Dans le cadre de la formation d’enseignants et de personnel médical, les étudiants peuvent suivre le cursus gratuitement si en échange, ils vont travailler dans les communautés les plus pauvres pendant deux ans. Cela illustre vraiment bien la façon dont le gouvernement chinois essaie toujours d’inciter et de mobiliser la population pour résoudre les problèmes communs en Chine. En 2013, Xi Jinping a lancé la campagne de « réduction ciblée de la pauvreté », mais comment savoir qui sont les pauvres dans un pays de 1,4 milliard d’habitants ? En 2014, 800 000 membres du Parti communiste ont été envoyés à travers le pays dans plus de 100 000 villages, frappant aux portes pour demander quels étaient les problèmes et les défis auxquels les gens étaient confrontés. C’est ainsi qu’ils ont découvert que près de 100 millions de personnes vivaient encore dans l’extrême pauvreté à cette époque, ce qui a permis d’élaborer des mesures très spécifiques et ciblées pour chacun des villages.

« Rester aux États-Unis ? Pourquoi faire ? Il n’y a même pas de trains à grande vitesse là-bas ».

L’étape suivante consistait à former 3 millions de cadres du Parti communiste chinois et à les envoyer dans ces villages pour former 225 000 équipes, en collaboration avec les dirigeants locaux, afin de s’assurer que chaque famille et chaque individu sortent de l’extrême pauvreté. J’ai eu la chance de visiter l’un de ces 100 000 villages dans le Guizhou, une province historiquement plus pauvre du sud-ouest, où j’ai rencontré l’un de ces cadres. Il m’a expliqué qu’il était responsable d’environ cinq familles et qu’il les aidait à surmonter des problèmes très divers. Par exemple, il cherchait des solutions si l’enfant de quelqu’un n’allait pas à l’école, si la tante d’une autre personne avait perdu son emploi, ou encore, il aidait à réparer la serrure de la porte d’un autre. Même lorsque j’étais en train de lui parler, son téléphone n’arrêtait pas de sonner, car il y avait toujours un villageois qui avait une question, un problème ou qui voulait simplement discuter.
Je sais que les médias occidentaux font preuve d’un grand scepticisme quant à la question de savoir si la Chine a réellement sorti 800 millions de personnes de la pauvreté. Je ne peux évidemment pas prétendre avoir visité chacun de ces 100 000 villages, mais j’en ai visité quelques-uns et j’ai pu parler aux femmes, aux paysans, aux jeunes, aux membres du parti là-bas, et j’ai vu de mes yeux comment les conditions s’amélioraient pour la population.

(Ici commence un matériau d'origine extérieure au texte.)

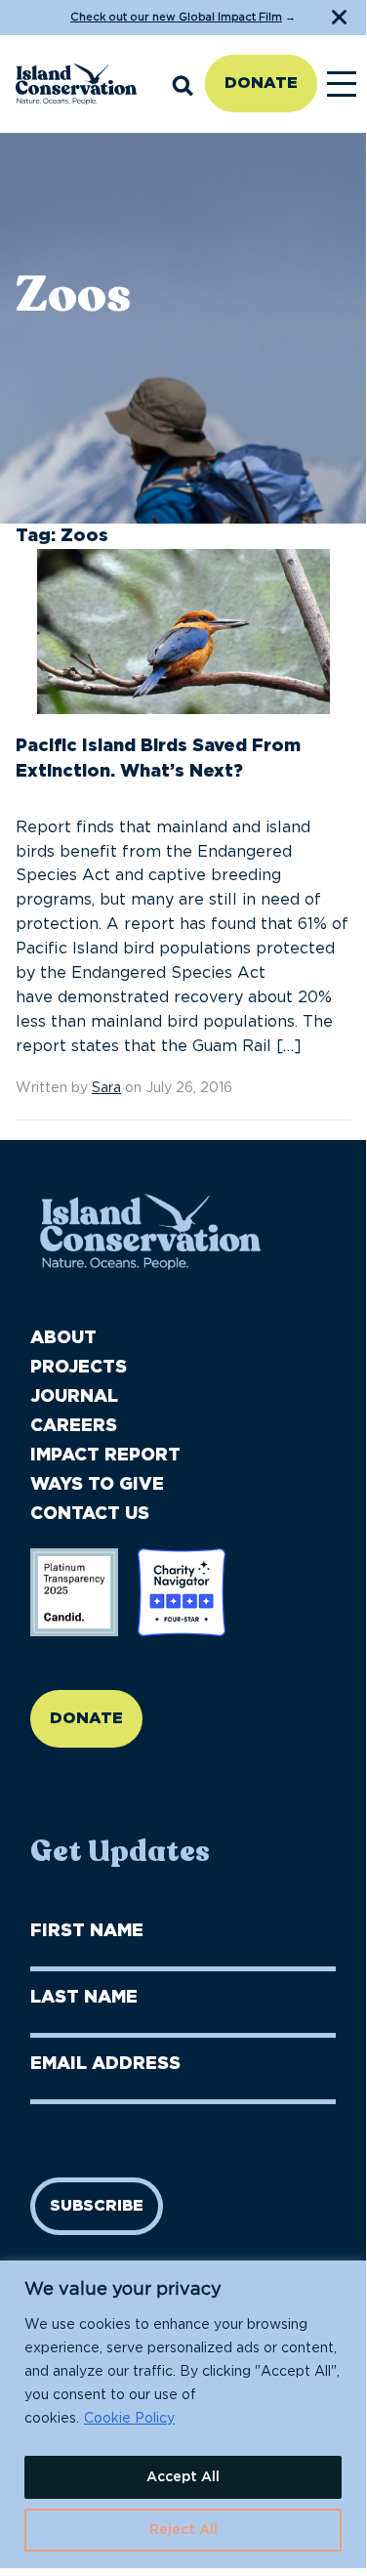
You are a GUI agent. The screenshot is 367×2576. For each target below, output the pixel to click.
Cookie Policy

Deng Xiaoping a déclaré un jour qu’« être riche est glorieux » mais ici, nous avons plusieurs millions de personnes qui, au lieu de mener une carrière privée, choisissent de passer plusieurs années dans les villages les plus pauvres du pays.

On oublie souvent la deuxième partie de la citation de Deng ’. « Que quelques-uns s’enrichissent » pour que ceux qui se sont « enrichis » puissent tirer vers le haut le reste de la population. Cela a toujours été l’un des objectifs derrière l’intention d’ouverture et de réforme en Chine. Le parti Communiste chinois a reconnu qu’au cours des premières décennies d’ouverture et de développement de l’économie, une partie de l’organisation du parti dans les zones rurales et ce que Mao appelait la « ligne de masse » était affaiblie et avait besoin d’être renforcée. Le programme ciblé de lutte contre la pauvreté peut être considéré comme le prolongement de ce processus. Bien sûr, tous les cadres ne rêvent pas forcément d’aller vivre dans le village le plus pauvre du pays, mais ils comprennent qu’il s’agit là d’une tâche et d’une responsabilité politiques, et ils l’ont donc fait.

Comment la société civile chinoise, notamment les organisations locales, les syndicats ou les comités de quartier, a-t-elle été impliquée dans la lutte contre l’extrême pauvreté ?

Depuis l’ouverture et la réforme lancées par Deng Xiaoping dans les années 1980 et tout au long des années 1990, nous avons un système économique mixte. Le Parti communiste chinois avait compris qu’il était nécessaire de permettre la constitution de la propriété privée et d’une classe capitaliste afin de développer les forces productives et de moderniser l’économie, mais cela se fait sous la direction du parti. C’est d’ailleurs ce que nous avons constaté dans cette campagne d’éradication de la pauvreté. Souvent, une ville ou un comté d’une région occidentale ou centrale moins développée a été associé à une ville ou à un quartier d’une ville des régions plus riches de la côte orientale. Ce jumelage de villes est intervenu à tous les niveaux. Même des entreprises privées ont été associées à une entreprise de la région la plus pauvre, l’entreprise de la région la plus riche ayant la responsabilité sociale de contribuer au développement de l’économie de la région la plus pauvre. On a vu d’autres entreprises développer l’écotourisme. Leurs employés ont pu se rendre dans les régions les plus pauvres, ce qui, bien entendu, a augmenté les revenus de ces dernières.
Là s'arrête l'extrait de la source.